The Kalu Yala Blog
August 23, 2010by Kimberly Kyle Hall
Posted In: Adventures in the Tropics
Today we’re leaving for a group camping trip at Kalu Yala. Over the years, the number one question I get asked by newcomers is, “Are we going to see monkeys?!” The answer is that if you know the right place to look, and listen, there are some pretty good spots.
During my last two hiking trips I’ve seen Howler monkey families of them in the trees, with their young, overhanging the river. Of course I didn’t have my camera on me, not even my iPhone! Laura and I were able to get this great video of a local boy just outside Kalu Yala with his pet mono titi baby named Mindy.
Our two most prevalent monkeys at Kalu Yala are the howler monkey and the mono titi.
The MONO TITI: aka the Central American Squirrel Monkey. The mono titi is found in Costa Rica and Panama. Mono titis are small omnivores with white and black faces and orange-brownish backs. Like other primates, they live in groups. This species is one of the most egalitarian of all primates- neither male or female monkeys run the show- only during mating season.

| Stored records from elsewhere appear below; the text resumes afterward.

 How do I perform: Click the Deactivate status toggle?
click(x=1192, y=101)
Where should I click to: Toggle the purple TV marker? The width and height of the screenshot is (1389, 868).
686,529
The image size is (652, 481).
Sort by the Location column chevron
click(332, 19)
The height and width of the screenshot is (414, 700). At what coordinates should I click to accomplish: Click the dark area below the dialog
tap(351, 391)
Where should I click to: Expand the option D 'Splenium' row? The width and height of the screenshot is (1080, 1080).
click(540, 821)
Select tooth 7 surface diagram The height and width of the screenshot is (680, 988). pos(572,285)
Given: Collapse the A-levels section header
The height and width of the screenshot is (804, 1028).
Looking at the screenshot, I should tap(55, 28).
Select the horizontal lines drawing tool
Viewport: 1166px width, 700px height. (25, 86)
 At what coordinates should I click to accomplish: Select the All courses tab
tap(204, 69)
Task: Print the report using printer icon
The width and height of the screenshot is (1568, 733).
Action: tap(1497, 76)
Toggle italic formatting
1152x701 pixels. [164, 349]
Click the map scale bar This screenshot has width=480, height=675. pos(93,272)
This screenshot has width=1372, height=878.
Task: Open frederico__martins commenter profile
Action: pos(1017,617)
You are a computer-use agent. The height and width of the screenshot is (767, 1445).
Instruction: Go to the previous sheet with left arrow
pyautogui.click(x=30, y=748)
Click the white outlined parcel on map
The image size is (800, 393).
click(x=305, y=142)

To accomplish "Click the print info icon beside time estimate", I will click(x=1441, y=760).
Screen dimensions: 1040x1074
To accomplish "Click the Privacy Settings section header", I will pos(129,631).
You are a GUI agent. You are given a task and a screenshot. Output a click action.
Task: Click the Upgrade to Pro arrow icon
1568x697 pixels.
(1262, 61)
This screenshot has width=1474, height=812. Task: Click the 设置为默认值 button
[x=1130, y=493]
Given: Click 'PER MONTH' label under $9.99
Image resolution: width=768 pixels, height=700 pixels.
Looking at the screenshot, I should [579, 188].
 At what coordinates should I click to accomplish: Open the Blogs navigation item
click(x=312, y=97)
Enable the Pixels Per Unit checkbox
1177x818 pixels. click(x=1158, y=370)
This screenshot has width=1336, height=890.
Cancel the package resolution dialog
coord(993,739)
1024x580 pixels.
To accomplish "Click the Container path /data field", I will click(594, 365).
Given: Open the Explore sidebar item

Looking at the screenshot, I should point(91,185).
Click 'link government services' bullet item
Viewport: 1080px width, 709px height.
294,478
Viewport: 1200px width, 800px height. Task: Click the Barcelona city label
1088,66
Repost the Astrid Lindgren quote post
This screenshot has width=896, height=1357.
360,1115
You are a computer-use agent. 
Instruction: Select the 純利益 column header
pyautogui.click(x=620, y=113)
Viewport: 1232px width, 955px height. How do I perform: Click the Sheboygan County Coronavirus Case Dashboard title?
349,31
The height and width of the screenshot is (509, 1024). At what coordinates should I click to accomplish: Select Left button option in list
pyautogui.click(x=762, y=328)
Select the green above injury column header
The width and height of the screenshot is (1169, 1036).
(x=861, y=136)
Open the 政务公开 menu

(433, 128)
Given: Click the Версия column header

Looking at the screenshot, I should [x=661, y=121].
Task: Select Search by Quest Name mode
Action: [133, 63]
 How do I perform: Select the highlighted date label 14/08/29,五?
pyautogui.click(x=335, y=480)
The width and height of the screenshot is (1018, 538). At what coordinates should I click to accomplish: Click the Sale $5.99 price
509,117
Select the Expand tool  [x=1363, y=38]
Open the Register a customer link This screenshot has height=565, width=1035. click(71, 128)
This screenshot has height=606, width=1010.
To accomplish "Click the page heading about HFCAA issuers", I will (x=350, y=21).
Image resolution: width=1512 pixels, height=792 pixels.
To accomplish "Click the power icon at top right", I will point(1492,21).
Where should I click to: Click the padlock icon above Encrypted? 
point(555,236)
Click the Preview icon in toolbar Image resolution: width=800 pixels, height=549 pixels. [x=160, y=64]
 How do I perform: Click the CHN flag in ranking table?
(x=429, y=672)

Research shows they live in groups of 20-75 monkeys, but every time I’ve seen them in Panama there have only been about 4-5 of them in group moving through the trees. Interestingly enough, the mono titi’s ideal habitat is secondary forest or primary forest that has been partially logged; they need low-level vegetation. Many primary forests have extremely tall trees whose canopy’s block out too much sun to let lower level vegetation grow very dense. There is controversy as to whether the mono titis in Panama are endangered like the sub-species in Costa Rica.
Here are some shots I took of a mono titi family earlier this year at Jimmy’s house on Ancon Hill:
I don’t think I will be able to get as close to the Howlers as I did in these pics, but perhaps we can still get some good shots.